EXERCISE PROMPT. Each record below must be returned exactly as shown.

==== STUDY MATERIAL ====

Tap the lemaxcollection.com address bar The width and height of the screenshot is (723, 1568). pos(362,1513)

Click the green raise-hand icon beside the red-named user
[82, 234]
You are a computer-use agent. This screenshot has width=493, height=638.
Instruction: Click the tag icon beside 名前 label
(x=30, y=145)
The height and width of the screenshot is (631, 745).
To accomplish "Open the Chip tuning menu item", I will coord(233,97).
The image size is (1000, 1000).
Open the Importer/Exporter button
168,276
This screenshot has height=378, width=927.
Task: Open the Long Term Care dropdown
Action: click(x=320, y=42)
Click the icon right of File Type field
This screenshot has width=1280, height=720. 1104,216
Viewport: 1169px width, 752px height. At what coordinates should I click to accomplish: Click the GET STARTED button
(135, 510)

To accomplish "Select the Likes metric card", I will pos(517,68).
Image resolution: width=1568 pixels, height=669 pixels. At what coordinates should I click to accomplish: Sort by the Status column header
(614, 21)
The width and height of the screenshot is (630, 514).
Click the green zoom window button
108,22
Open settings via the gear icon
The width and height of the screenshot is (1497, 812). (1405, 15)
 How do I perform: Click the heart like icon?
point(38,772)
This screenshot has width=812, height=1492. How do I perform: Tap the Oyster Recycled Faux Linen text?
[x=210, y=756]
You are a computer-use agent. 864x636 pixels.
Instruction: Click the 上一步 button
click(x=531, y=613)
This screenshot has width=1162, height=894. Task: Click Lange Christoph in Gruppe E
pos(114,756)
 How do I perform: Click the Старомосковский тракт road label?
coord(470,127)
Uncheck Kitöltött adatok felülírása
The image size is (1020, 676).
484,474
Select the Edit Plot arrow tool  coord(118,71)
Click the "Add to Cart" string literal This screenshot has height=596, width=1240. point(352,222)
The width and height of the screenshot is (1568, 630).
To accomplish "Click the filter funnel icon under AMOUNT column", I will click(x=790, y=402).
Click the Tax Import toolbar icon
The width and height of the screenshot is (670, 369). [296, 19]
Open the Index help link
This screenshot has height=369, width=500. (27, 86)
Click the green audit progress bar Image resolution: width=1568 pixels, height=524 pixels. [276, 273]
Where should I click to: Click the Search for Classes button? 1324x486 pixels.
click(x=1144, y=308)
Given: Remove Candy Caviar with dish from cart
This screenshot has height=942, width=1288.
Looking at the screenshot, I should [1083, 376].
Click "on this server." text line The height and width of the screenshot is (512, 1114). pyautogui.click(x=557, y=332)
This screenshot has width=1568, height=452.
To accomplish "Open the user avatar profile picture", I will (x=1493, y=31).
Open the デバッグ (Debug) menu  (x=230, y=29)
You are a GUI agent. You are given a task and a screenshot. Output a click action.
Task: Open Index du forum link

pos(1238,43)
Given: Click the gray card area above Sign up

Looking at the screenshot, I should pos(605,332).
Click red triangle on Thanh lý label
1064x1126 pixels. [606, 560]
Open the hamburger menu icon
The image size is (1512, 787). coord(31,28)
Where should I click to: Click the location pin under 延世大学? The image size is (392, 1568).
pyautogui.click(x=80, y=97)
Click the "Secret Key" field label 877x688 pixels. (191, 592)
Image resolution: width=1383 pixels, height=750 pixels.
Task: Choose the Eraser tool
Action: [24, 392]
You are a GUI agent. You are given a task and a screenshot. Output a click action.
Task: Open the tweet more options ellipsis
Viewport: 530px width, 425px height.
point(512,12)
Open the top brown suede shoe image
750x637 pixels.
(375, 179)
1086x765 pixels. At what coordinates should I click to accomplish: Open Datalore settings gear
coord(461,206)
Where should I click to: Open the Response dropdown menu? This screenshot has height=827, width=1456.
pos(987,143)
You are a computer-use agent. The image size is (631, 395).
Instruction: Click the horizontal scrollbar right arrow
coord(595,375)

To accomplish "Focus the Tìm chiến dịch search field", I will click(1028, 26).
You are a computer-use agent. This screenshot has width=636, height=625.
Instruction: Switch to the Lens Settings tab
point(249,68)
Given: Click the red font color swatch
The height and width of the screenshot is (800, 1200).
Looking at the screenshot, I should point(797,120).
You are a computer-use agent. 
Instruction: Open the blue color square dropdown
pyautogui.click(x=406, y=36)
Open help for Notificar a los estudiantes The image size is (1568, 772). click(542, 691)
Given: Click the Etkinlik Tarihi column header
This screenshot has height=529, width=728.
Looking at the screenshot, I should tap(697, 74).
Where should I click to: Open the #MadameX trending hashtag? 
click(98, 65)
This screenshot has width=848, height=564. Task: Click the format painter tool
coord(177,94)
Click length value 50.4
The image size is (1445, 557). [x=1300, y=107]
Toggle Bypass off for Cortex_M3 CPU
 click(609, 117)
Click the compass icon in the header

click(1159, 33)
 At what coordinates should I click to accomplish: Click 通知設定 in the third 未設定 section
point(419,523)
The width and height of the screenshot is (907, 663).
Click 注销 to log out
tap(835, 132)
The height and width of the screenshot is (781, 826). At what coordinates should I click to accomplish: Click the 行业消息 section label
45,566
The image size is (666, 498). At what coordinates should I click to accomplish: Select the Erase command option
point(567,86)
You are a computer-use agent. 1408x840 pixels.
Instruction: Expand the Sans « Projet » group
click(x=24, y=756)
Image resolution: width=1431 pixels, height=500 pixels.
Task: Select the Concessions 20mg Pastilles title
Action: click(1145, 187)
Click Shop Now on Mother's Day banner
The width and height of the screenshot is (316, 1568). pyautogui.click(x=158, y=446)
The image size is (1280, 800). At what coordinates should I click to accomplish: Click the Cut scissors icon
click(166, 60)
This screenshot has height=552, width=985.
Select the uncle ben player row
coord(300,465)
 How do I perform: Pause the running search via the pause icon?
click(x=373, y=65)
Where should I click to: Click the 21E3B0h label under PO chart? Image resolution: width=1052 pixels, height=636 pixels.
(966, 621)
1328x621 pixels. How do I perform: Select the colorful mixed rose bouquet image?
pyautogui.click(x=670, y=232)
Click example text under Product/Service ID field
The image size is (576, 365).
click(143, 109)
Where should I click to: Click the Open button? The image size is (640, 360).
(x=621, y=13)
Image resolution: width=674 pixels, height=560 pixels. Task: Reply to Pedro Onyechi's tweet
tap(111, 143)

====

ANSWER TO THE PROBLEM.
Tap the lemaxcollection.com address bar The width and height of the screenshot is (723, 1568). pos(362,1513)

Click the green raise-hand icon beside the red-named user
[82, 234]
You are a computer-use agent. This screenshot has width=493, height=638.
Instruction: Click the tag icon beside 名前 label
(x=30, y=145)
The height and width of the screenshot is (631, 745).
To accomplish "Open the Chip tuning menu item", I will coord(233,97).
The image size is (1000, 1000).
Open the Importer/Exporter button
168,276
This screenshot has height=378, width=927.
Task: Open the Long Term Care dropdown
Action: click(x=320, y=42)
Click the icon right of File Type field
This screenshot has width=1280, height=720. 1104,216
Viewport: 1169px width, 752px height. At what coordinates should I click to accomplish: Click the GET STARTED button
(135, 510)

To accomplish "Select the Likes metric card", I will pos(517,68).
Image resolution: width=1568 pixels, height=669 pixels. At what coordinates should I click to accomplish: Sort by the Status column header
(614, 21)
The width and height of the screenshot is (630, 514).
Click the green zoom window button
108,22
Open settings via the gear icon
The width and height of the screenshot is (1497, 812). (1405, 15)
 How do I perform: Click the heart like icon?
point(38,772)
This screenshot has width=812, height=1492. How do I perform: Tap the Oyster Recycled Faux Linen text?
[x=210, y=756]
You are a computer-use agent. 864x636 pixels.
Instruction: Click the 上一步 button
click(x=531, y=613)
This screenshot has width=1162, height=894. Task: Click Lange Christoph in Gruppe E
pos(114,756)
 How do I perform: Click the Старомосковский тракт road label?
coord(470,127)
Uncheck Kitöltött adatok felülírása
The image size is (1020, 676).
484,474
Select the Edit Plot arrow tool  coord(118,71)
Click the "Add to Cart" string literal This screenshot has height=596, width=1240. point(352,222)
The width and height of the screenshot is (1568, 630).
To accomplish "Click the filter funnel icon under AMOUNT column", I will click(x=790, y=402).
Click the Tax Import toolbar icon
The width and height of the screenshot is (670, 369). [296, 19]
Open the Index help link
This screenshot has height=369, width=500. (27, 86)
Click the green audit progress bar Image resolution: width=1568 pixels, height=524 pixels. [276, 273]
Where should I click to: Click the Search for Classes button? 1324x486 pixels.
click(x=1144, y=308)
Given: Remove Candy Caviar with dish from cart
This screenshot has height=942, width=1288.
Looking at the screenshot, I should [1083, 376].
Click "on this server." text line The height and width of the screenshot is (512, 1114). pyautogui.click(x=557, y=332)
This screenshot has width=1568, height=452.
To accomplish "Open the user avatar profile picture", I will (x=1493, y=31).
Open the デバッグ (Debug) menu  (x=230, y=29)
You are a GUI agent. You are given a task and a screenshot. Output a click action.
Task: Open Index du forum link

pos(1238,43)
Given: Click the gray card area above Sign up

Looking at the screenshot, I should pos(605,332).
Click red triangle on Thanh lý label
1064x1126 pixels. [606, 560]
Open the hamburger menu icon
The image size is (1512, 787). coord(31,28)
Where should I click to: Click the location pin under 延世大学? The image size is (392, 1568).
pyautogui.click(x=80, y=97)
Click the "Secret Key" field label 877x688 pixels. (191, 592)
Image resolution: width=1383 pixels, height=750 pixels.
Task: Choose the Eraser tool
Action: [24, 392]
You are a GUI agent. You are given a task and a screenshot. Output a click action.
Task: Open the tweet more options ellipsis
Viewport: 530px width, 425px height.
point(512,12)
Open the top brown suede shoe image
750x637 pixels.
(375, 179)
1086x765 pixels. At what coordinates should I click to accomplish: Open Datalore settings gear
coord(461,206)
Where should I click to: Open the Response dropdown menu? This screenshot has height=827, width=1456.
pos(987,143)
You are a computer-use agent. The image size is (631, 395).
Instruction: Click the horizontal scrollbar right arrow
coord(595,375)

To accomplish "Focus the Tìm chiến dịch search field", I will click(1028, 26).
You are a computer-use agent. This screenshot has width=636, height=625.
Instruction: Switch to the Lens Settings tab
point(249,68)
Given: Click the red font color swatch
The height and width of the screenshot is (800, 1200).
Looking at the screenshot, I should point(797,120).
You are a computer-use agent. 
Instruction: Open the blue color square dropdown
pyautogui.click(x=406, y=36)
Open help for Notificar a los estudiantes The image size is (1568, 772). click(542, 691)
Given: Click the Etkinlik Tarihi column header
This screenshot has height=529, width=728.
Looking at the screenshot, I should tap(697, 74).
Where should I click to: Open the #MadameX trending hashtag? 
click(98, 65)
This screenshot has width=848, height=564. Task: Click the format painter tool
coord(177,94)
Click length value 50.4
The image size is (1445, 557). [x=1300, y=107]
Toggle Bypass off for Cortex_M3 CPU
 click(609, 117)
Click the compass icon in the header

click(1159, 33)
 At what coordinates should I click to accomplish: Click 通知設定 in the third 未設定 section
point(419,523)
The width and height of the screenshot is (907, 663).
Click 注销 to log out
tap(835, 132)
The height and width of the screenshot is (781, 826). At what coordinates should I click to accomplish: Click the 行业消息 section label
45,566
The image size is (666, 498). At what coordinates should I click to accomplish: Select the Erase command option
point(567,86)
You are a computer-use agent. 1408x840 pixels.
Instruction: Expand the Sans « Projet » group
click(x=24, y=756)
Image resolution: width=1431 pixels, height=500 pixels.
Task: Select the Concessions 20mg Pastilles title
Action: click(1145, 187)
Click Shop Now on Mother's Day banner
The width and height of the screenshot is (316, 1568). pyautogui.click(x=158, y=446)
The image size is (1280, 800). At what coordinates should I click to accomplish: Click the Cut scissors icon
click(166, 60)
This screenshot has height=552, width=985.
Select the uncle ben player row
coord(300,465)
 How do I perform: Pause the running search via the pause icon?
click(x=373, y=65)
Where should I click to: Click the 21E3B0h label under PO chart? Image resolution: width=1052 pixels, height=636 pixels.
(966, 621)
1328x621 pixels. How do I perform: Select the colorful mixed rose bouquet image?
pyautogui.click(x=670, y=232)
Click example text under Product/Service ID field
The image size is (576, 365).
click(143, 109)
Where should I click to: Click the Open button? The image size is (640, 360).
(x=621, y=13)
Image resolution: width=674 pixels, height=560 pixels. Task: Reply to Pedro Onyechi's tweet
tap(111, 143)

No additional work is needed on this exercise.